Itulah sosok Zainal, suamiku. Sudah 6 bulan lamanya aku menjalani hidup berumah tangga dengannya. Kami menikah karena dijodohkan orang tua, dan satu-satunya alasan aku menerima perjodohan ini adalah karena dia soleh dan rajin ke masjid untuk shalat berjamaah.
Selama enam bulan menikah, sudah beberapa kali aku mendapati ia membaca buku tentang lawakan. Namun anehnya tiap ketahuan dia akan dan mengatakan bahwa buku itu milik Danang, adik laki-lakinya yang masih SMA itu selalu saja menjadi kambing hitam. Padahal aku sendiri pun tau alasan sebenarnya dia membeli buku itu karena dia ingin menjadi orang yang humoris seperti tipe laki-laki idamanku
Setelah dipikir-pikir kembali, dia tidak terlalu buruk. Aku sering mendapati diriku senyum-senyum sendiri tatkala mengingat kembali tingkahnya, lucu sekali.

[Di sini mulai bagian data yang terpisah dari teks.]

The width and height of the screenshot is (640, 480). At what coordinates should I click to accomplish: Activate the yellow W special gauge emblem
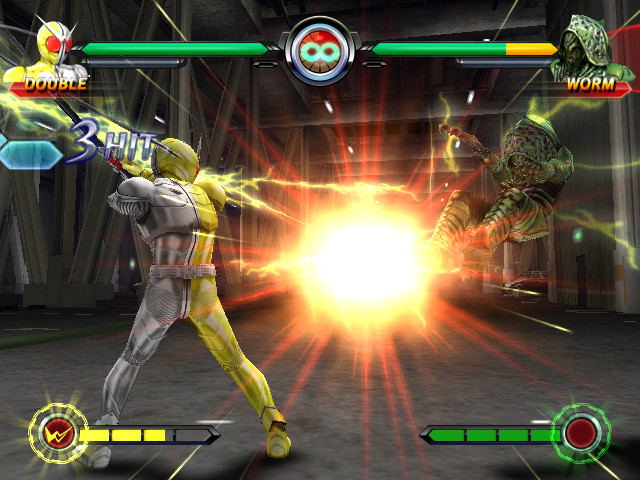(56, 433)
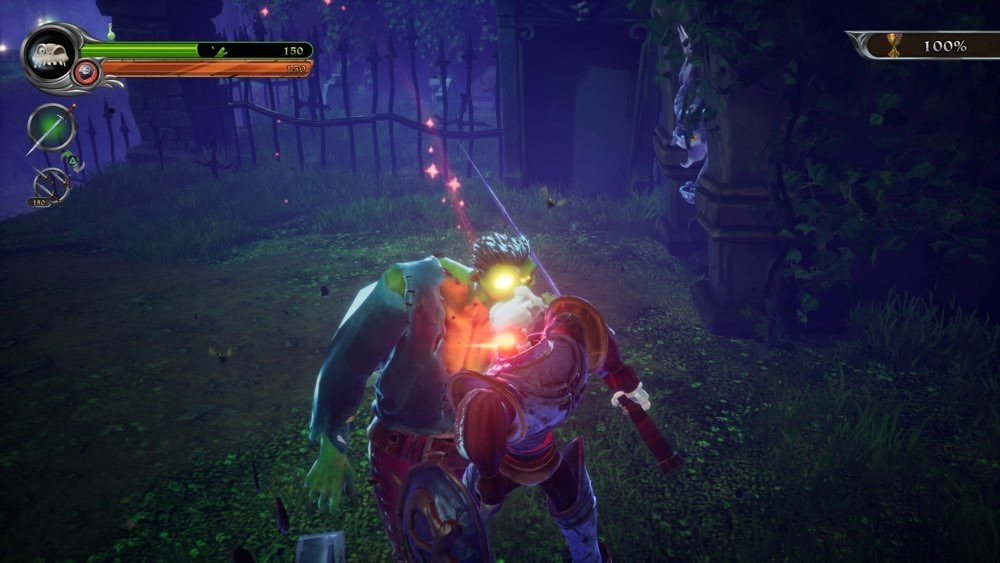
Task: Select the shield icon beside the orange bar
Action: point(87,70)
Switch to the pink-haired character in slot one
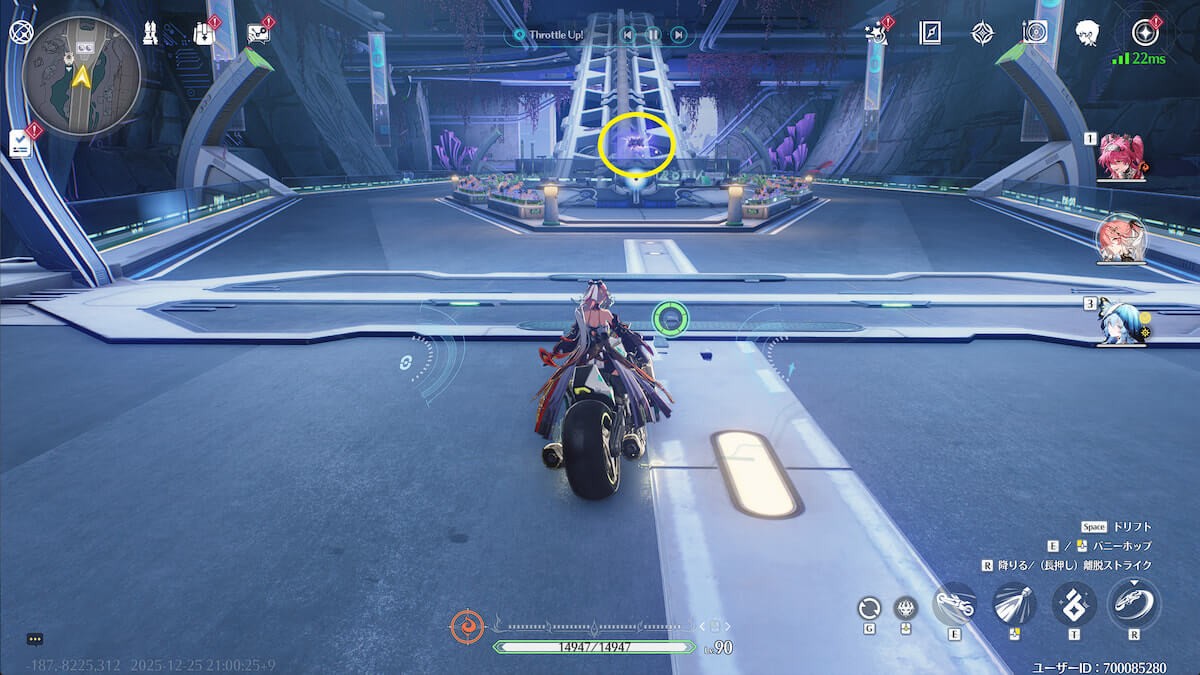The image size is (1200, 675). pos(1120,158)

“Airi, kok senyum-senyum sendiri?” tanyanya.
Aku yang sedang mengupas kulit wortel untuk membuat bakwan pun seketika menyadari bahwa saat itu aku sedang tersenyum memikirkan lelucon gagalnya barusan.
“Airi kesurupan ya? Aa’ panggil Mang Ujang dulu ya, mungkin dia bisa nyembuhin Airi yang kesurupan, soalnya kan suara azannya bagus. Ya udah, aku pergi dulu, Assalamualaikum.” Katanya panjang lebar sebelum akhirnya lari keluar rumah.

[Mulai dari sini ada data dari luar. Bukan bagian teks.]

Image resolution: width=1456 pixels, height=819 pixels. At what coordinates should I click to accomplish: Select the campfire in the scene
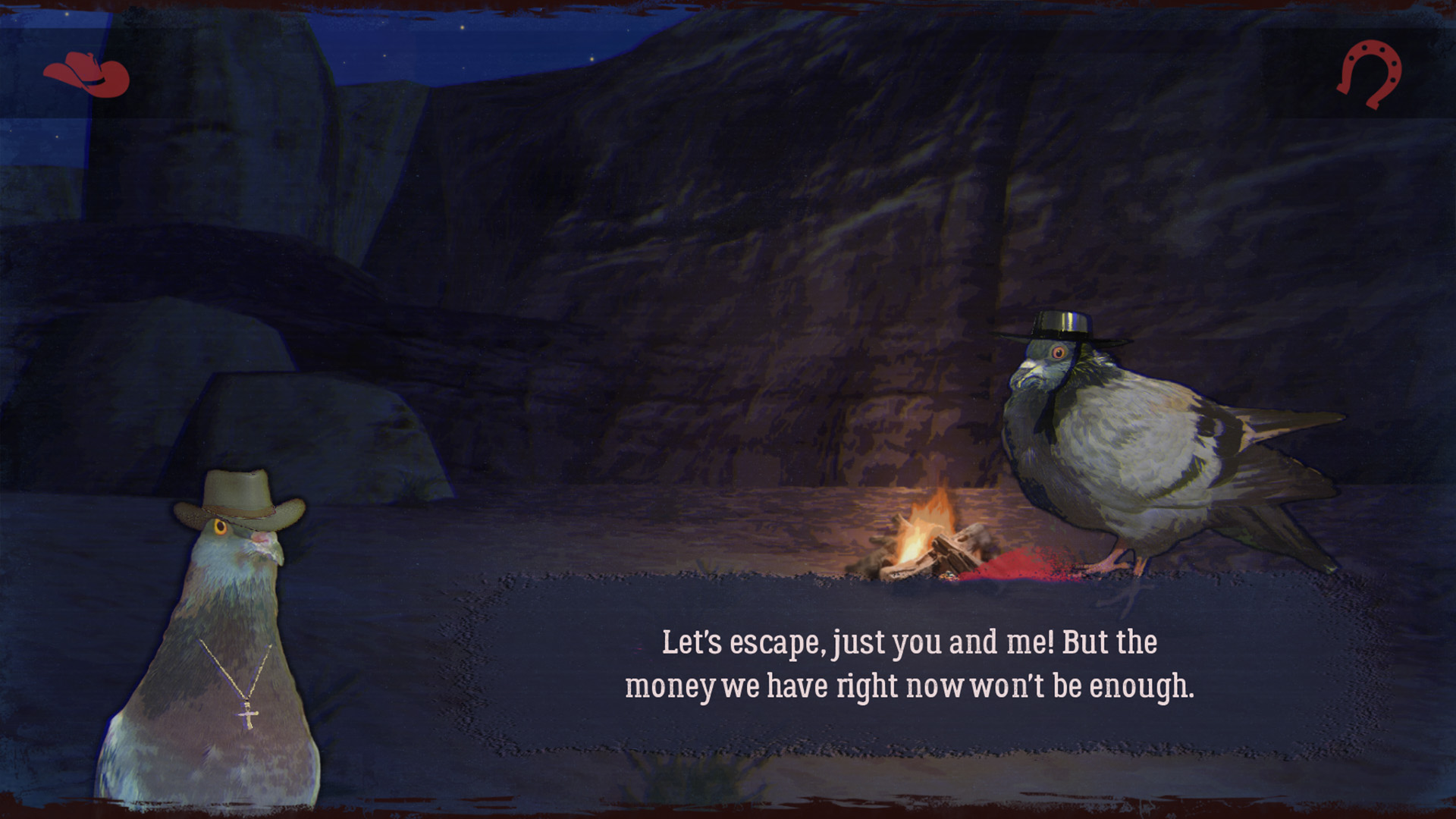click(x=929, y=538)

“Eh, Aa’...,” aku berusaha menghentikan, namun dia sudah terlanjur keluar “... Walaikumsalam.” Kataku pasrah.
Sekitar lima belas menit kemudian dia pun kembali sembari menarik-narik lengan seorang laki-laki paru baya yang sering dipanggil Mang Ujang oleh warga sekitar.
“Ayo Mang, buru, nanti setan dalam istri saya ngamuk-ngamuk.” Katanya dengan ekspresi wajah panik.
“Sabar, Nak.” Kata Mang Ujang menenangkan suamiku yang sudah sangat panik.
“Assalamualaikum, Airi. Nih, Mang Ujangnya udah datang” Teriaknya lantang sampai terdengar oleh seisi rumah.
“Walaikumsalam.”
“Ada apa ini?” Tanya Ibu mertuaku keheranan saat keluar dari kamar melihat Mang Ujang sudah ada di rumah.
“Ini, Bu. Airi kesurupan.”
“Hah?” Ibu mertuaku melihat ke arahku.
“Iya, Bu. Tadi Airi senyum-senyum sendiri waktu ngupas kulit wortel.” Jelas Suamiku.
“Neng teh kesurupan?” tanya ibu mertuaku.
Aku menggelengkan kepala sebagai jawaban.
“Mang Ujang teh naha dieu?” tanya Ibu mertuaku lagi.
“Punten Ambu, saya juga teu ngartos, atuh tadi kan saya teh langsung ditarik-tarik sama si Aa’nya. Padahal teh tadinya saya mau azan di Masjid, soalna udah masuk waktu asar.”
“Nya ampun gusti rabbi, Zainal. Bolotna teu katulungan.”
“Sumpah demi Allah, Ambu. Tadi teh Neng Airi sanyum-sanyum saorangan.” Kata Zainal sambil telunjuknya menunjuk ke atas.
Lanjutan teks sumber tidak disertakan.